The first was Toccata (composed in 2016 by the Mexican composer Leonardo Coral).

It is dedicated to both Michael Tsalkas and Diana Weston who performed it on two harpsichords, with the two instruments competing in a sort of musical argument that created some amusement in the audience.

The second piece, Brushstrokes was written for Michael Tsalkas by a Hong Kong colleague, the English composer Nicholas Smith. It was a quiet, dreamy piano solo.
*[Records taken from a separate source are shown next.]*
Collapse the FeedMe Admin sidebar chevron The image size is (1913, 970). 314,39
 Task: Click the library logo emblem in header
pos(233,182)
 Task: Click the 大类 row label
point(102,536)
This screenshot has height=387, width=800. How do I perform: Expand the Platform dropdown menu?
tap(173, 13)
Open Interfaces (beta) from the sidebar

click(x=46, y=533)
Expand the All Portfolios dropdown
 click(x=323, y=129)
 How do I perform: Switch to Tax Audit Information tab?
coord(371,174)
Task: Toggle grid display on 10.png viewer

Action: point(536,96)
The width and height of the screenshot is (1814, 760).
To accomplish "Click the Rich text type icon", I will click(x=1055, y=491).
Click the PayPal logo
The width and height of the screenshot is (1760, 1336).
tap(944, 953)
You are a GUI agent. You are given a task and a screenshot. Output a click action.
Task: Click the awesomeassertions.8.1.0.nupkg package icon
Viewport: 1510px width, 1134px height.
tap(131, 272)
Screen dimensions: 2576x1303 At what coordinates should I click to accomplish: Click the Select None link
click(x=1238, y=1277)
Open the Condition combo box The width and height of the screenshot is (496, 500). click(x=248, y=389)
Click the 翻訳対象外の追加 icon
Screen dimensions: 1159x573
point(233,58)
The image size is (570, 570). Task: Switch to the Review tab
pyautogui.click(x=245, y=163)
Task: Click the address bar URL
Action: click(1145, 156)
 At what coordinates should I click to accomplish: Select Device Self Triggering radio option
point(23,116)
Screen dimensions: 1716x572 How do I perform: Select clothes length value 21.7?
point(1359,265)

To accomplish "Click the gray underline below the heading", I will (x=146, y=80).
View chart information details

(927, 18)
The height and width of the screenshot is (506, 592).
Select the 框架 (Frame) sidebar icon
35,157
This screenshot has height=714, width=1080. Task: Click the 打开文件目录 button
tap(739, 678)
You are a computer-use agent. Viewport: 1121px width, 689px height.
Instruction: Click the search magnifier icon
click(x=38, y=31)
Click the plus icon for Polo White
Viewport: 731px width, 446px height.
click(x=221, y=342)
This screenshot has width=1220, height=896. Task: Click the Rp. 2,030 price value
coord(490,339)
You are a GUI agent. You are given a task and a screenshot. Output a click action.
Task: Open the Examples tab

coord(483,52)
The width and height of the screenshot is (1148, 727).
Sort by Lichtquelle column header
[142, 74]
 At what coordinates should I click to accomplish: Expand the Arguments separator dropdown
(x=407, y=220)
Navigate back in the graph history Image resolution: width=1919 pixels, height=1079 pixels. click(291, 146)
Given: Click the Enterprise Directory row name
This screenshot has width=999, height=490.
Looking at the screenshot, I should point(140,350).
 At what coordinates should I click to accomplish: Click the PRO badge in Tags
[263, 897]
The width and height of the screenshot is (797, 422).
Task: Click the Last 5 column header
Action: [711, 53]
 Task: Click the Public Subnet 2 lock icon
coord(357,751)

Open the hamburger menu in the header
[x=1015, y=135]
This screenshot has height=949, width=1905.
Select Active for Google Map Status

Played with great tenderness by Tsalkas.

The final item in the program was the Concerto for Harpsichord and Strings BWV 1052. This concerto is thought to have been based on a lost violin, or organ concerto (musicologists differ…), with JS Bach responsible for the solo part and the orchestral parts completed by his son Carl Philip Emmanuel Bach.

It was the first of his eight keyboard concertos, with the usual fast-slow-fast structure. The players rose to the challenge of this energetic, and in places extremely demanding, concerto and it made a thrilling conclusion to the formal concert.

To the delight of the audience Michael Tsalka then played a short Bach piece as an encore, on what is thought to be the oldest organ in Australia (imported from the Netherlands in 1957 by a former owner of Margaretta Cottage).

The evening concluded with a delicious supper, also the occasion for guests to inspect the instruments and enjoy the view of the moonlit lawn and gardens from the broad, front verandah of the cottage.

Weston and Tsalkas are playing two more concerts in this series and the programs will vary, with some items repeated and new items, including pieces by Ann Carr-Boyd, Elena Kats-Chernin and Violet Dinescu. The Margaretta Cottage concert sold out, so get in early for the others!